The Minister for Foreign Affairs last year defined our Government's attitude towards Iraq.
"It is clear that insurgent attacks are being targeted increasingly at Iraqi security forces and election officials, in an attempt to prevent elections taking place, and at ordinary Iraqi citizens, to try and provoke civil strife. This is something to which no one who believes in democracy can remain indifferent. I commend all those Iraqis - election officials, police and ordinary voters - who refuse to bow to this intimidation, and exercise their right to elect representatives of their choice." It couldn't be clearer. We are not neutral - "indifferent" in the Minister's words - in the Iraqi struggle, and only the most precious and morally irresponsible could maintain that we either are or should be. That allied forces might occasionally have gone out of control and committed atrocities does not take away from the general rightness of their cause.
Their presence in Iraq was authorised by the democratically elected government in Baghdad and by a unanimous vote of the UN Security Council.
It is virtually impossible for a military occupation to possess a greater legal and moral validity. But of course, it's equally impossible to hear that opinion on RTÉ.
The issue is simple. The 69th were lawfully present in Iraq. Tragically, while there they were involved in the killing of an Italian agent.
But it is not the operating norm of US forces to go round shooting people because the mood so takes them.
The odd soldier breaking under the strain and doing stupid or even wicked things does not invalidate the merits of the overall cause, any more than the rapes of French women by allied soldiers in Normandy in 1944 - and they happened - invalidated the allied cause in 1944.
But those like Joan Burton and Senator David Norris - one of the most hysterically vociferous opponents of the US presence in Iraq - cannot propose unconditional and immediate US withdrawal as if that solves everything. For it is morally feckless to pretend that the solution to Iraq's travails is for the US to leave the population to Abu Musab al-Zarqawi's merry band of beheaders.
Of course, such opponents of US policy are repeatedly allowed to get away with their undergraduate and irresponsible pose-striking on Radio Teilifís Egregious.

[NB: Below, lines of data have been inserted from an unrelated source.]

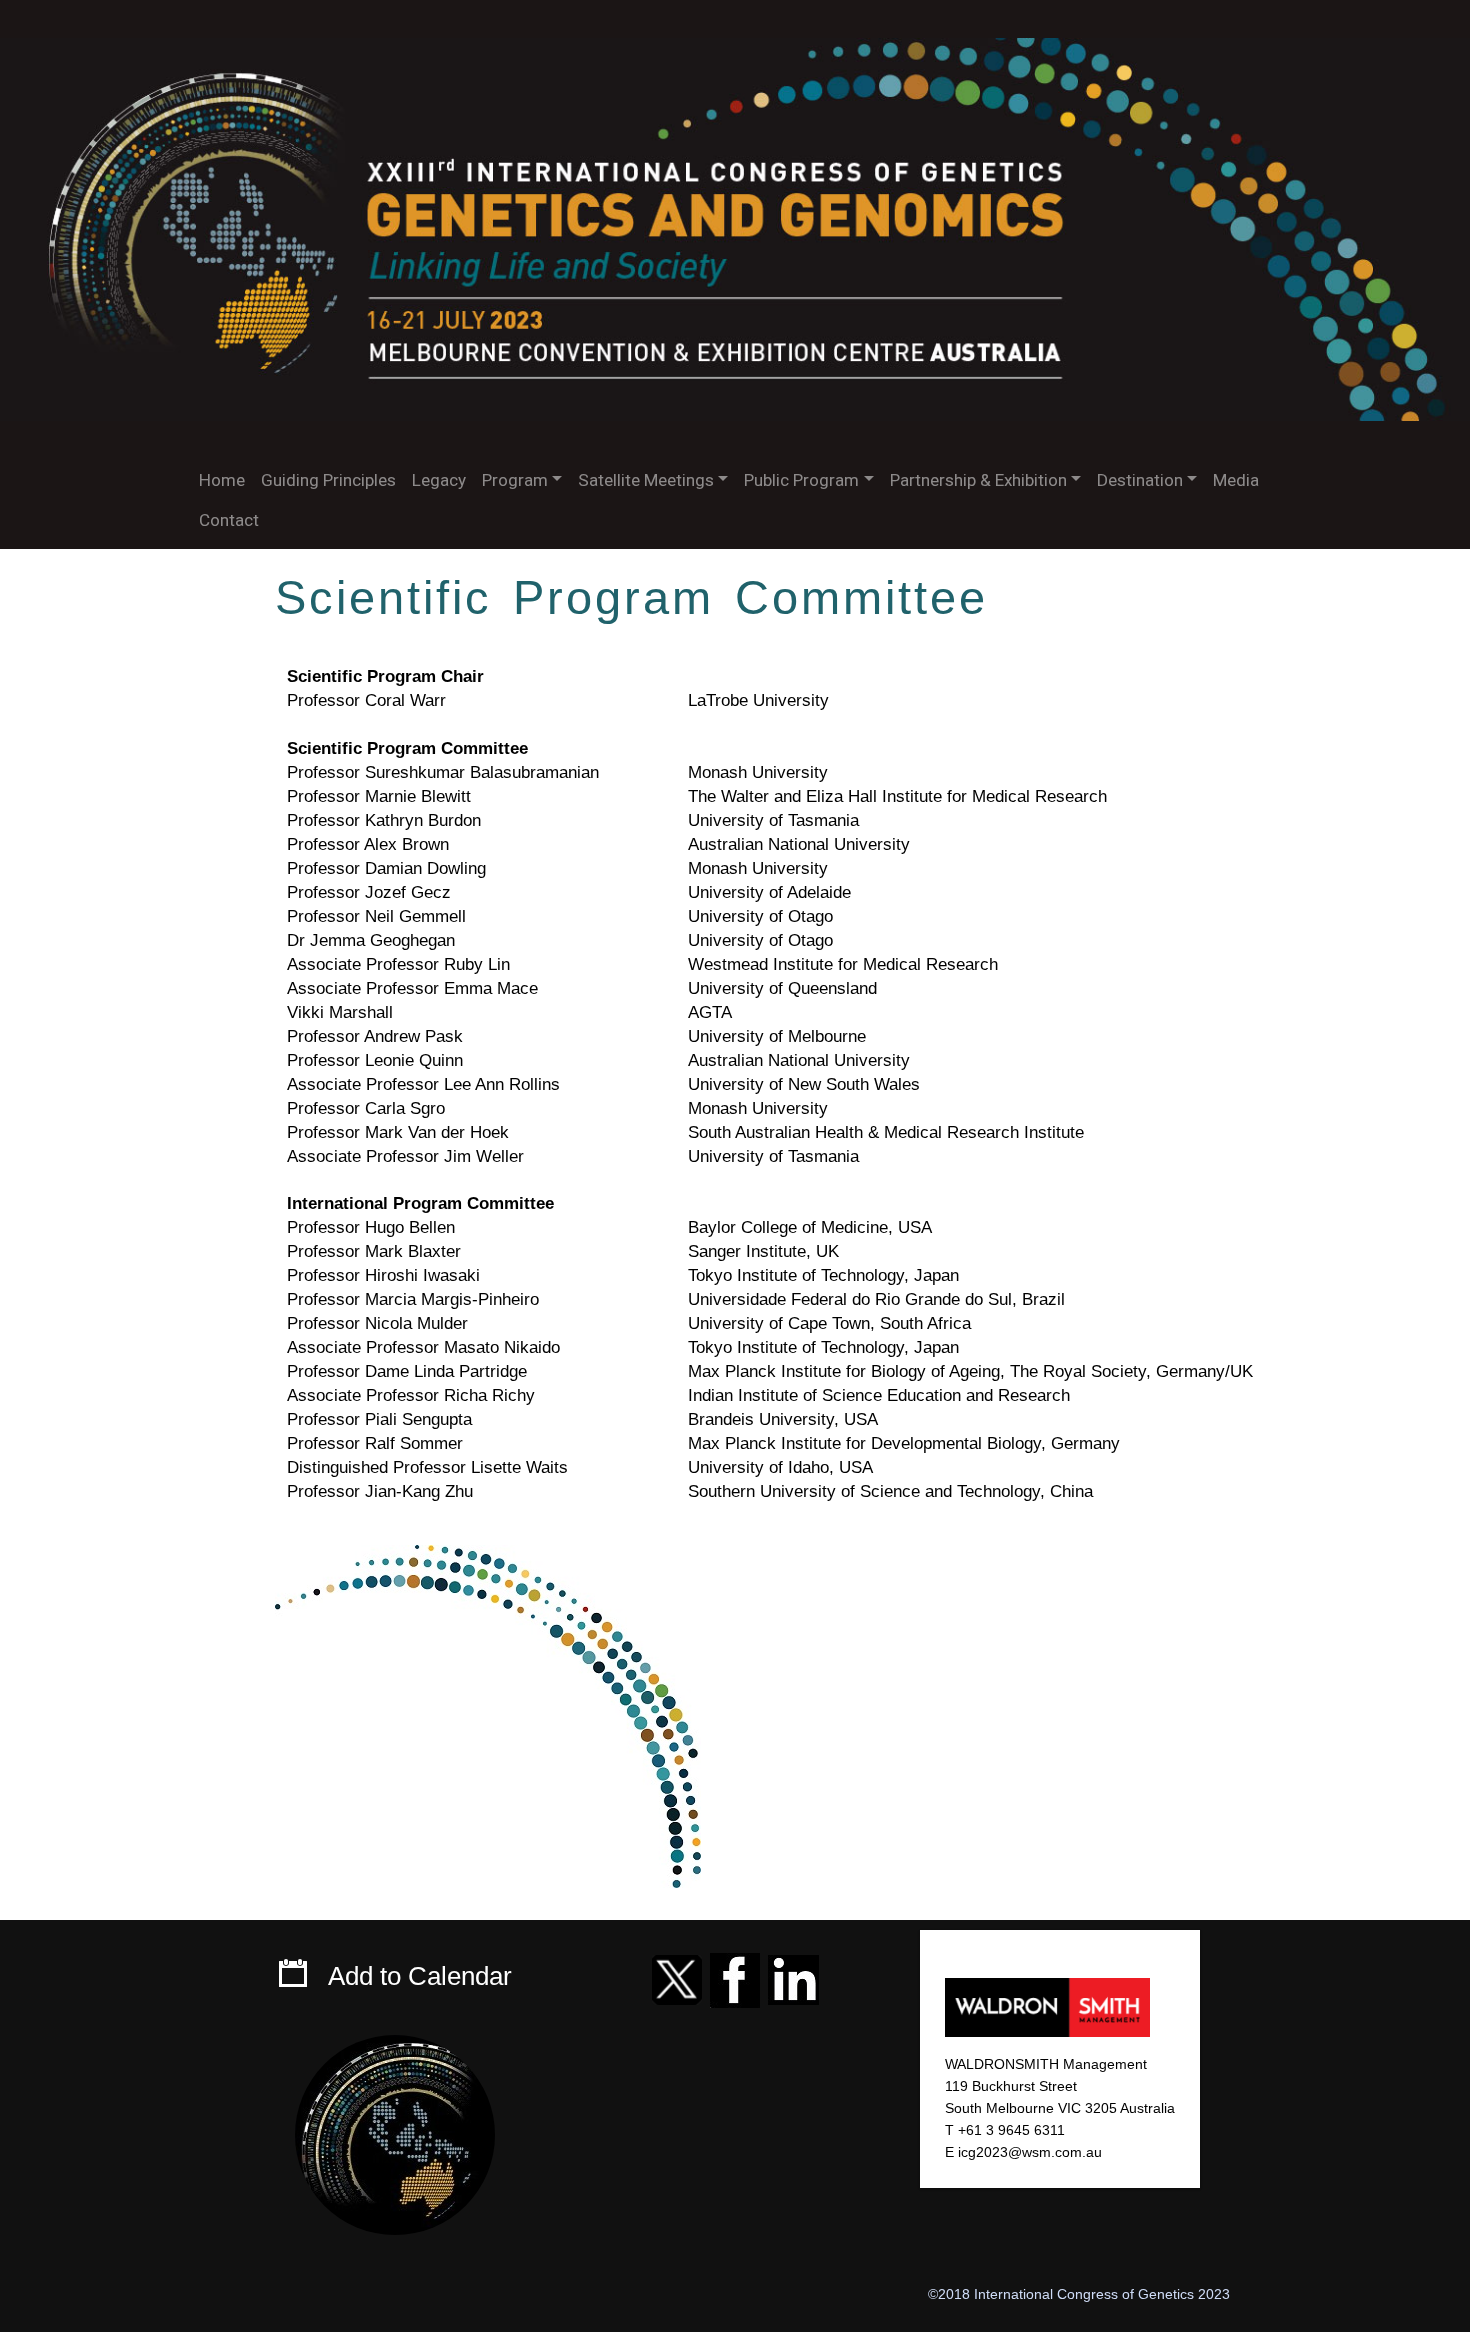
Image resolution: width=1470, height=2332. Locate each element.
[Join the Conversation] (677, 1975)
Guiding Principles (328, 480)
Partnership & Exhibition (978, 480)
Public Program (801, 480)
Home (222, 480)
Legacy (439, 480)
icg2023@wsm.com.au (1030, 2152)
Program (515, 480)
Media (1236, 480)
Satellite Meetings (646, 480)
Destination (1140, 480)
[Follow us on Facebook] (735, 1975)
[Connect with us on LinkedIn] (793, 1975)
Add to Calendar (420, 1976)
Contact (229, 520)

That the US made terrible mistakes in the early days of the occupation merely increases the obligation of allied forces there to protect the nascent democratic institutions of Iraq.
Thus moral duty is added to the Iraqi government invitation and UN authorisation as reasons why the US must stay on in Iraq.
What more do you want? It would have been an insufferable insult to the 69th and the US army generally for Martin Cullen not to have accepted the honour of welcoming the National Guardsmen home from Iraq.
They were lawfully there on a UN mandate, authorised unanimously by the Security Council, in a motion co-sponsored by Denmark, Japan and Romania, and at the request of the Iraqi prime minister, Ibrahim al-Jaafari.
I'm delighted that Army pipers also had the honour to be playing at the return of their American brothers-in-arms.
Everyone knows the war began on false premises, and with false hopes, but that is now for historians to dissect and condemn.
For whatever one feels about the war's origins, few democrats would dispute that an insurgent victory in Iraq could well be a geopolitical calamity that, in all its evil consequences, might even rank with the assassination of the Archduke.